How many unit hexagonal tiles can be placed inside a larger hexagon of sides $a,b,c,a,b,c$?

Question

How many unit hexagonal tiles can be placed inside a larger hexagon of sides $a,b,c,a,b,c$? I originally came across this puzzle on the codeforces website.

My first question: what is the mathematics behind solving these kind of puzzles? Just plain algebra?

My second question, more philosophical: how many of you solved this instantly? I could not solve it even after a bit of googling. I am interested in developing my intuition or mathematical aptitude for solving these kind if problems. Any advice? Its been many years since I am out of college.

Some test cases for you to check your answers before you post them. Input 2 3 4 Answer 18

Input 2 2 2 Answer 7

Input 7 8 13 Answer 224

Input 985 2 2 Answer 2956

Answer 1

View the border hexagon as a projection of box, so that the hexagonal tiles appear to represent somewhat-lumpy spheres stacked in layers.

How does the number of visible spheres (that is, the number of tiles) compare to the area of the three visible faces of the box?

(Image adapted from the figure given on the Codeforces web site.)

---

To answer your personal questions: I solved this instantly, once I adopted the proper (ahem) perspective; at that point, "the mathematics behind solving" this particular problem became almost-trivial. My advice about such problems in general is to seek out similar insights; reading contest books ---and anything by Martin Gardner--- can help in building your intuition.

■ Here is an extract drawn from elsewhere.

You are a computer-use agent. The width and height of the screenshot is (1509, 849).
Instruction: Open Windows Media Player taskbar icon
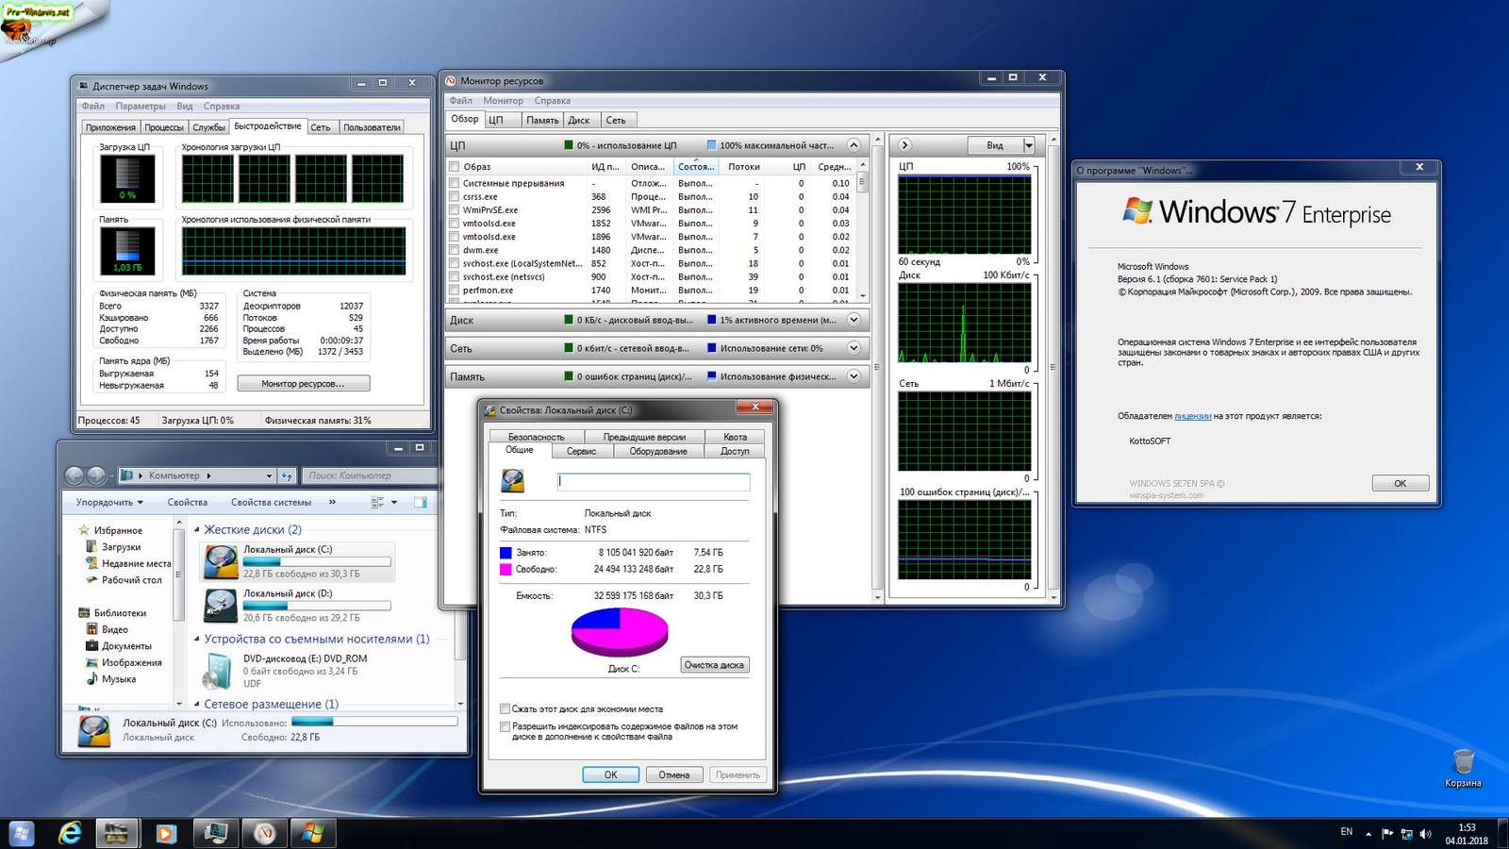pos(165,833)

By the way, I can't take too much credit for the box insight. Years ago, I came across a fairly classic puzzle about how many unit double-equilateral-triangle rhombi fit into one of these elongated hexagons; the answer becomes clear upon coloring the rhombi based upon which direction (out of three) the long diagonal points: the coloring immediately creates an illusion of stacked cubes, with each color corresponding to the direction in which each cube face ... um ... faces (up, forward, sideways). Ever since then, I've tended to see projected cubes whenever I look at hexagons ... which underscores my point that exposure to mathematical puzzles builds intuition.

Answer 2

Hint: if we let $a$ be the minimum dimension, think of filling out the corners where $a$ is to make a parallelogram. How many hexagons do you need to use to fill the two corners? What are the resulting dimensions of the parallelogram?

Answer 3

Edit: My first answer (appended in brackets) is much too complicated. Here is the final version:

The given hexagonal array $H$ of beads can be viewed (in two ways) as the union of three parallelogram shaped arrays containing $ab$, $bc$, and $ca$ beads respectively, any two of them sharing an edge of length $a$, $b$, or $c$, and all three of them having one bead in the interior of $H$ in common. By the inclusion-exclusion principle the total number $N$ of beads is therefore given by $$N=(ab + bc + ca) -(a+b+c)+1\ .$$

[Assume $a\leq b\leq c$, where $a$ is the number of tiles on the vertical edge. Partition the figure by two auxiliary vertical lines into two trapezoidal parts and a central parallelogram shaped part. The $b$ vertical rows in the trapezoidal parts contain resp. $a$, $a+1$, $\ldots$, $a+b-1$ hexagons, and the $c-b-1$ "inner" vertical rows of the parallelogram shaped part contain $a+b-1$ hexagons each. (When $c=b$ then $c-b-1=-1$ which takes care of the fact that in this case the longest vertical column, of length $a+b-1$, has been counted twice so far.) Therefore the total number $N(a,b,c)$ of tiles is given by $$\eqalign{N(a,b,c)&=\bigl(a+(a+1)+\ldots+(a+b-1)\bigr)+(c-b-1)(a+b-1)\cr &= b\bigl(a+(a+b-1)\bigr)+(c-b-1)(a+b-1)\cr &=(ab+bc+ca)-(a+b+c)+1\ .\cr}$$ Since the resulting total is a symmetric function of $a$, $b$, $c$ the assumption $a\leq b\leq c$ used in the proof turns out to be unnecessary.]